At this year’s NYC Climate Week, WCF joined forces with Quantis, Mars, and Sucden to share WCF’s new GHG Accounting Methodology for Cocoa that provides the cocoa industry with a unique, sector-wide approach not just to measuring and reporting GHG’s but to help companies translate climate ambition into measurable progress on the ground.

Developed by WCF in partnership with Quantis and sustainability experts from 20 member companies, the methodology was developed through an intensive collaborative process, leading to an approach that focuses on accuracy, is practical, science-based and tailored to the realities of the cocoa supply chain.

The new standard is designed to help companies in the cocoa sector meet their Scope 3 reporting obligations. Covering topics like land use change, land management, carbon removals and rebaselining, it empowers cocoa companies to consistently report to the Science Based Targets Initiative (SBTi) and supports reporting in accordance with the GHG Protocol (GHGP) Land Sector and Removals Guidance draft (with the final expected to be released later this year), as well as future mandatory legislation.

WCF’s presence at NYC Climate Week signals that the cocoa sector is not only part of climate conversation, it is helping to shape it. As global expectations for emissions reporting and decarbonization grow, sector-aligned methods like this support compliance, but they also equip companies to contribute meaningfully to shared climate goals and the collective delivery of climate impact.

“By aligning the cocoa sector around a best practice method, we are able to streamline emissions accounting.

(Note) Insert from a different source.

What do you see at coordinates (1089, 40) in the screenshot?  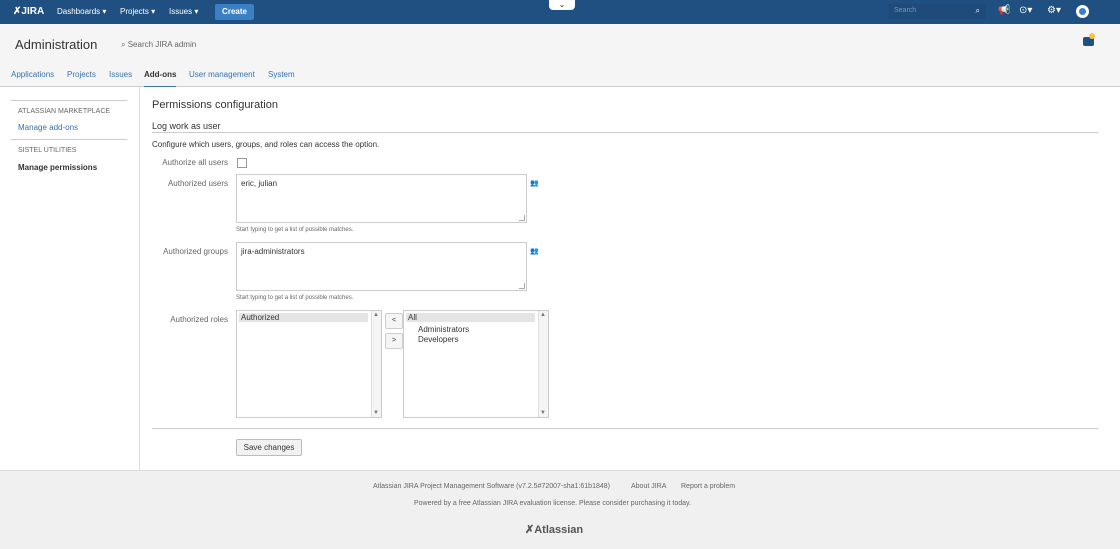 I see `notification-icon` at bounding box center [1089, 40].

This will lead to a more impactful decarbonization effort across the cocoa sector, one that is data-driven. And hopefully inspire a similar effort in other sectors.”

Quantis led attendees through key topics in the methodology, presenting the driving principles of the manual: A collaborative process, going beyond minimum requirements, transparency and practicality. Quantis also highlighted the importance of traceability, explained the benefits of direct land use change accounting versus statistical land use change accounting, discussed identification of plot-level emission factors for land management, and unpacked the intricacies of carbon removals accounting. With more than seven months of real-world application, Mars and Sucden shared first-hand insights into the manual’s impact.

The event was attended by a diverse audience of climate professionals, cocoa stakeholders, and corporate leaders who engaged with Quantis, WCF, Sucden and Mars during the session. While this GHG accounting method has been developed for the cocoa sector, it was obvious that the methodology and the lessons in developing it are very relevant to other sectors; collaboration across sectors is essential to making progress on a global issue that knows no boundaries. The conversations reflected a growing demand for credible, coordinated approaches to GHG measurement and reporting, not just in cocoa but across many other sectors.

As climate regulations evolve and expectations rise, cocoa companies are engaging more actively not only to collaboratively develop high-quality methods for monitoring and reporting but also in shaping practical solutions. The demand for sector-specific, science-based methods and tools continues to grow not only for GHG accounting but also for topics like deforestation risk and biodiversity monitoring. WCF remains committed to working with its members to develop grounded, actionable approaches that support meaningful progress.